Learning data science may seem intimidating, but it doesn’t have to be that way. Let’s make learning data science fun and easy. So the challenge is how do we exactly make learning data science both fun and easy? --“a picture is worth a thousand words”,

##### Dataset

A dataset is the starting point in your journey of building the machine
learning model. Simply put, the dataset is essentially an **M×N** matrix
where **M** represents the columns (features) and **N** the rows (samples).

Columns can be broken down to **X** and **Y**. Firstly, **X** is synonymous
with several similar terms such as features, independent variables and
input variables. Secondly, **Y** is also synonymous with several terms
namely class label, dependent variable and output variable.

It should be noted that a dataset that can be used for **supervised
learning** (can perform either regression or classification) would
contain both **X** and **Y** whereas a dataset that can be used
for **unsupervised learning** will only have **X**.

Moreover, if **Y** contains quantitative values, then the dataset
(comprising of **X** and **Y**) can be used for **regression** tasks whereas
if **Y** contains qualitative values then the dataset (comprising
of **X** and **Y**) can be used for **classification tasks**.

##### Exploratory Data Analysis

Exploratory data analysis (EDA) is performed in order to gain a preliminary understanding and allow us to get acquainted with the dataset. In a typical data science project, one of the first things that I would do is “eyeballing the data” by performing EDA so as to gain a better understanding of the data.

Three major EDA approaches that I normally use includes:

**Descriptive statistics**— Mean, median, mode, standard deviation**Data visualisations**— Heat maps (discerning feature intra-correlation), box plot (visualize group differences), scatter plots (visualize correlations between features), principal component analysis (visualize distribution of clusters presented in the dataset), etc.**Data shaping**— Pivoting data, grouping data, filtering data, etc.

Example box plot of NBA player stats data.

Example correlation heatmap of NBA player stats data.

##### Data Pre-Processing

Data pre-processing (also known as data cleaning, data wrangling or data munging) is the process by which the data is subjected to various checks and scrutiny in order to remedy issues of missing values, spelling errors, normalizing/standardizing values such that they are comparable, transforming data etc.
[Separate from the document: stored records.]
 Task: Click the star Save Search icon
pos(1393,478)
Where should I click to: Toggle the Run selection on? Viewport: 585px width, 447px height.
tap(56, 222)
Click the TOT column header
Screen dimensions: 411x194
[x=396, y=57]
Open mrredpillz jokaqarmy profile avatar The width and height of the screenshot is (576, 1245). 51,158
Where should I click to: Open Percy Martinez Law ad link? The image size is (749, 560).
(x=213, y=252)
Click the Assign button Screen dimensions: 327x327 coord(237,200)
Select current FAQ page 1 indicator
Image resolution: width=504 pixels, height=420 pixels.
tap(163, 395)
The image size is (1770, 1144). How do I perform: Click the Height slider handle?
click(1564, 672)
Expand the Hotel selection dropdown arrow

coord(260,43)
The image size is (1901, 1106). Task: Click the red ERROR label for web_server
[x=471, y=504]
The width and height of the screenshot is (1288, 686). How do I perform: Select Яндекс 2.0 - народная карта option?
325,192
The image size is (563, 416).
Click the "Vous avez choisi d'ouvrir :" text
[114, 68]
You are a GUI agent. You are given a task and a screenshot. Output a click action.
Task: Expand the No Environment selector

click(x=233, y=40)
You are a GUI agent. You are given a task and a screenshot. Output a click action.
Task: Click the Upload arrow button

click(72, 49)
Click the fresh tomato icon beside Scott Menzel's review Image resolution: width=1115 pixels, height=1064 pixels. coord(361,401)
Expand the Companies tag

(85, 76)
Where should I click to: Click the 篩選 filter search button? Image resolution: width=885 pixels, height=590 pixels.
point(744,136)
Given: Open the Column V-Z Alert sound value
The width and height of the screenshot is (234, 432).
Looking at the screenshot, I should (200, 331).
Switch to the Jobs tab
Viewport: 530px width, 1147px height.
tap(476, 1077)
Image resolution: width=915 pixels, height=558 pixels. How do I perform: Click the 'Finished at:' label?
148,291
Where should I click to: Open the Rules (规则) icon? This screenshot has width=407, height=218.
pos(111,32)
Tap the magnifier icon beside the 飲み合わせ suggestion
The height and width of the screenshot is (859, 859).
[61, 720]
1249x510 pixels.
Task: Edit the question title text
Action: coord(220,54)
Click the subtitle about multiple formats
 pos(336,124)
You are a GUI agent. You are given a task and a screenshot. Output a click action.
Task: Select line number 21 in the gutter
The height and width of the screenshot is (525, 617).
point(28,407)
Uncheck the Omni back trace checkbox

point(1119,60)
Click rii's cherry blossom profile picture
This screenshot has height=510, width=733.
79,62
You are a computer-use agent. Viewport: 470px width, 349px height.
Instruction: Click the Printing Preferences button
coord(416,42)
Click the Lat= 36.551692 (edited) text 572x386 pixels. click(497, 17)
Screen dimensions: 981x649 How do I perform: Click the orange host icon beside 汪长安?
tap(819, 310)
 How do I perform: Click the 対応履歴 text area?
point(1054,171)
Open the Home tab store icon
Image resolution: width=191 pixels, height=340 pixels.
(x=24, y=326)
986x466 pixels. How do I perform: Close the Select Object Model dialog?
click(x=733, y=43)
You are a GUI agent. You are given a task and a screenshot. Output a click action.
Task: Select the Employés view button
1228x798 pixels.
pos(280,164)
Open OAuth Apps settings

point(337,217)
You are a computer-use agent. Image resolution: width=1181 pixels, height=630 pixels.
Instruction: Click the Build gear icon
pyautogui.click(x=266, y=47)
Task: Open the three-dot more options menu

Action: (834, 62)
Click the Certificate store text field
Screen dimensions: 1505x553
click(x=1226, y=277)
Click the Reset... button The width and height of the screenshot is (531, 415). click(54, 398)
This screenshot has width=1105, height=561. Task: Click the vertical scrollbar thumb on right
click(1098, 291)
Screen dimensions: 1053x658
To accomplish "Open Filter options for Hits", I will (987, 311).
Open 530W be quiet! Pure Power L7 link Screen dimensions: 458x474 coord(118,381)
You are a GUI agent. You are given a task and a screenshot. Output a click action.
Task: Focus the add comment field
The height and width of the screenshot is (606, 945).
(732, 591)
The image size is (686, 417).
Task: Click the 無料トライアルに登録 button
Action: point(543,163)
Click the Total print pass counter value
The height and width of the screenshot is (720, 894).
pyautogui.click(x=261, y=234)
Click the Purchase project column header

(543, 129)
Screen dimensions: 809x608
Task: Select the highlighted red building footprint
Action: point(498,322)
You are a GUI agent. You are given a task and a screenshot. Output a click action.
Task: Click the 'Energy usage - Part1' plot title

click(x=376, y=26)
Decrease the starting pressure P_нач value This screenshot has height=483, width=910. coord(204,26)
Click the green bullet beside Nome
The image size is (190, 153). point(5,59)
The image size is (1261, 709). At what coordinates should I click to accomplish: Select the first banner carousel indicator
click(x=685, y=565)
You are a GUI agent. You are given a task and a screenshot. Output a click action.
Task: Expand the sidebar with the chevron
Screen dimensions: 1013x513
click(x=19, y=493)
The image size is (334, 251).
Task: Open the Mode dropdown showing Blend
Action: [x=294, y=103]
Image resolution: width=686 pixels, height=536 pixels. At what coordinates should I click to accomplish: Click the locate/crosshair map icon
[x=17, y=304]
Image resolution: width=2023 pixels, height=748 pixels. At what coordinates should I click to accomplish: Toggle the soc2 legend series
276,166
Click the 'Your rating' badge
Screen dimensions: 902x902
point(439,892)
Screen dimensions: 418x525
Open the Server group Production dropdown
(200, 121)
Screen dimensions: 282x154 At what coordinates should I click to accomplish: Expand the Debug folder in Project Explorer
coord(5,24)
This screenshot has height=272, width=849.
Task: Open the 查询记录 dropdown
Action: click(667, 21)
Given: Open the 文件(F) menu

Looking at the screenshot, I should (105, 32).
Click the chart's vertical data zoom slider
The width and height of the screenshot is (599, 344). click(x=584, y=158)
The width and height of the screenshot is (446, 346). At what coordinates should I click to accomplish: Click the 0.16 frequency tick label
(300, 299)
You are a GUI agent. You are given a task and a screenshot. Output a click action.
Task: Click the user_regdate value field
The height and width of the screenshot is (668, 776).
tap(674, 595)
The quality of data is going to exert a big impact on the quality of the generated model. Therefore, to achieve the highest model quality, significant effort should be spent in the data pre-processing phase. It is said that data pre-processing could easily account for 80% of the time spent on data science projects while the actual model building phase and subsequent post-model analysis account for the remaining 20%.

### Data Splitting

##### Train-Test Split

In the development of machine learning models, it is desirable that the
trained model perform well on new, unseen data. In order to simulate
the new, unseen data, the available data is subjected to **data
splitting** whereby it is split to 2 portions (sometimes referred to as
the **train-test split**). Particularly, the first portion is the larger data
subset that is used as the **training set** (such as accounting for 80% of
the original data) and the second is normally a smaller subset and used
as the **testing set** (the remaining 20% of the data). It should be noted
that such data split is performed once.

Next, the training set is used to build a predictive model and such trained model is then applied on the testing set (i.e. serving as the new, unseen data) to make predictions. Selection of the best model is made on the basis of the model’s performance on the testing set and in efforts to obtain the best possible model, hyperparameter optimization may also be performed.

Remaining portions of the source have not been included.